Para o atual presidente da CVM a cobrança é positiva. “Hoje estamos tentando nos comunicar melhor com todo o mercado. Estamos sendo mais claros nas nossas decisões.” Para ele, porém, uma coisa é primordial para a CVM: preservar sua independência.
Fechamento de capital
O número de empresas que fecharam capital em bolsa supera o número de novas empresas listadas desde 2007. O fechamento de capital também foi tema do evento “Café com a CVM”, realizado pelo IBGC.
Para o ex-presidente da CVM, Marcelo Trindade, o fechamento do capital é da natureza do mercado. “Não haveria entrada se não houvesse saída”. Segundo ele, a saída de empresas do mercado é absolutamente normal frente a um momento econômico difícil como o atual. “Hoje esse movimento vem mais de uma decisão empresarial do que algo com que se deveria preocupar”.
Para Roberto Teixeira da Costa, quando uma empresa não vê respostas as suas necessidades sob o aspecto de custo de manter uma companhia aberta ela fecha o capital.
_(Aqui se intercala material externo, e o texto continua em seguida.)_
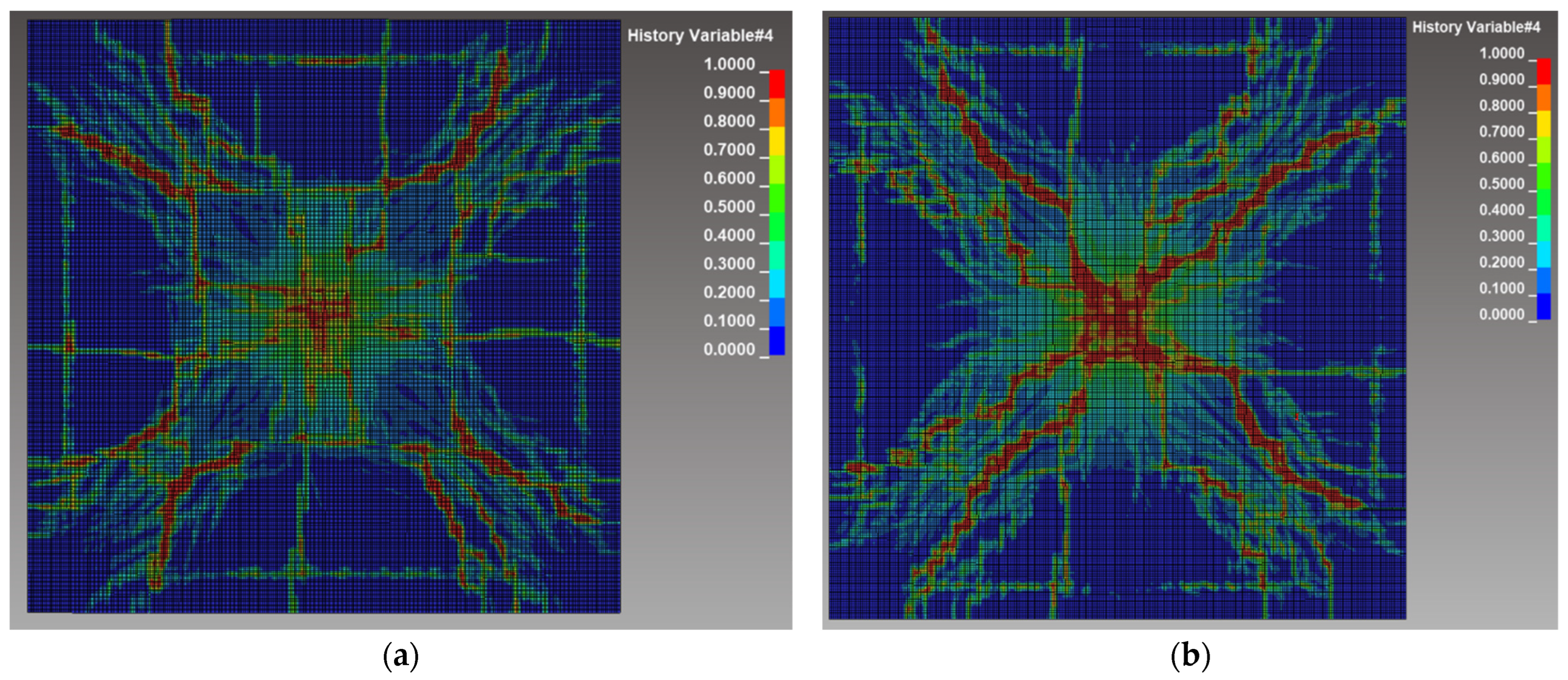This screenshot has width=1568, height=680.
Task: Click orange swatch in right legend
Action: click(x=1544, y=98)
O problema é que não está havendo abertura de capital. Este ano, apenas uma empresa abriu o capital. Em 2014, o mercado também registrou a entrada de apenas uma empresa.
Na avaliação de Francisco da Costa e Silva, o problema são os fechamentos disfarçados que são feitos através de incorporações, que tem trazido prejuízos para os acionistas minoritários.
Trindade discorda e diz que o Brasil é o país que mais protege os minoritários. “A lei no Brasil é uma das mais protetoras do mundo”, afirma.